1999–2020: 20th Century Fox Television and 20th Television animation unit 
The studio was established on May 19, 1999. Its first project was the continued production of Family Guy for its third season, which it took over from the series' previous home at Film Roman for seasons one and two. The studio would become the home of future animated series co-created by Seth MacFarlane: American Dad! and The Cleveland Show. In 2016, Fox Television Animation assumed production of Matt Groening's The Simpsons, once again taking over from Film Roman.

Most animated projects from 20th Television Animation are subcontracted to third party animation production companies such as Film Roman, Titmouse, Inc., Bento Box Entertainment and Rough Draft Studios, but the company maintains 20th Television Animation as an in-house option. Because the company acts as a production house for hire, it is not treated as a labeled division of 20th Century Studios like Touchstone Television or Searchlight Pictures. The studio specializes in animation pre-production and post-production, while the actual animation production is handled by studios in South Korea. 20th Television Animation's frequent contractors include Digital eMation, Yearim Productions, AKOM Production, and Rough Draft Korea.

The studio maintains a location in the Miracle Mile neighborhood of Los Angeles  Its workers are represented by The Animation Guild, I.A.T.S.E. Local 839.

2019–present: under Disney Television Studios 
In March 2019, 20th Century Fox Television, 20th Television and Fox Television Animation were acquired by the Walt Disney Company and integrated into Walt Disney Television as part of Disney Television Studios. In September 2020, the animation company was renamed as 20th Television Animation starting with newer episodes of shows in production at the company.

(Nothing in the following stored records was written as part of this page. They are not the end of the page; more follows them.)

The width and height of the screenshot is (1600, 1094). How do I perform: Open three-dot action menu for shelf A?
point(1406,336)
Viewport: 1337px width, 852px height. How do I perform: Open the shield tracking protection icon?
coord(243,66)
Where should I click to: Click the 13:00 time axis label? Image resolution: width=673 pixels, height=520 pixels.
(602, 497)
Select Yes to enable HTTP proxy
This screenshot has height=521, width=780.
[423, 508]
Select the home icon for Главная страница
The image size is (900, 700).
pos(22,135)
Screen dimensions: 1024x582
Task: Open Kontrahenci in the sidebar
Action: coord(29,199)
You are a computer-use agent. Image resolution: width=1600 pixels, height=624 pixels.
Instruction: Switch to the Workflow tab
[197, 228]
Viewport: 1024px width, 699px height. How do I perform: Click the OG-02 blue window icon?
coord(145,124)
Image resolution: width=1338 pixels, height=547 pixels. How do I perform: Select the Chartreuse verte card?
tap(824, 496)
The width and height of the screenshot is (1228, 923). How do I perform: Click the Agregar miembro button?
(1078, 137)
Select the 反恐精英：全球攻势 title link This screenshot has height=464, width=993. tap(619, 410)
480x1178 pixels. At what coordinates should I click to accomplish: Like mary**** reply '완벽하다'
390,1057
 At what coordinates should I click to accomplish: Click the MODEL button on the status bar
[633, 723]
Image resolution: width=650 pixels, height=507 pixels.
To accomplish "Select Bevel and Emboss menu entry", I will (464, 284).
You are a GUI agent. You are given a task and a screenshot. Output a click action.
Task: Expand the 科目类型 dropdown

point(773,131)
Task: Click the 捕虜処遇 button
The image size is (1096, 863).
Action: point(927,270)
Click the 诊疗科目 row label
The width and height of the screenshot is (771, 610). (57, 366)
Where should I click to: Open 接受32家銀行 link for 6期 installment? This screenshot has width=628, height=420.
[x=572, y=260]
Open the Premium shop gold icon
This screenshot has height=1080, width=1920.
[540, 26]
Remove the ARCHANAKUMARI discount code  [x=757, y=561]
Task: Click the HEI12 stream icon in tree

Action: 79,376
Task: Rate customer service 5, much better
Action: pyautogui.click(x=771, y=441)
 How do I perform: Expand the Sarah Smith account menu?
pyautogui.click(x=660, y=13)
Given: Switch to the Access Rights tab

In December 2020, it was announced that 20th Television Animation would be relaunched as a standalone unit from 20th Television. In March 2021, Marci Proietto was tentatively named as president of the company. It eventually went into effect in September with the on-screen logo for the company first appearing after the credits for the season 33 premiere of The Simpsons, the season 2 premiere of The Great North, the season 12 premiere of Bob's Burgers and the season 20 premiere of Family Guy. 20th Television Animation focuses on producing and developing animated projects targeted at adults, as opposed to their children-targeted sister studio Disney Television Animation. Under the new incarnation, 20th Television Animation would assume executive supervision of the production of all animated projects that had, up to that point, been overseen by 20th Television. This allowed series that 20th Television Animation was already producing animation for under 20th Television's watch to be brought entirely under one company, while series whose animation was produced by a third party company would retain that relationship, with 20th Television Animation only absorbing the above-the-line production and acting as the new client for the animation contractor.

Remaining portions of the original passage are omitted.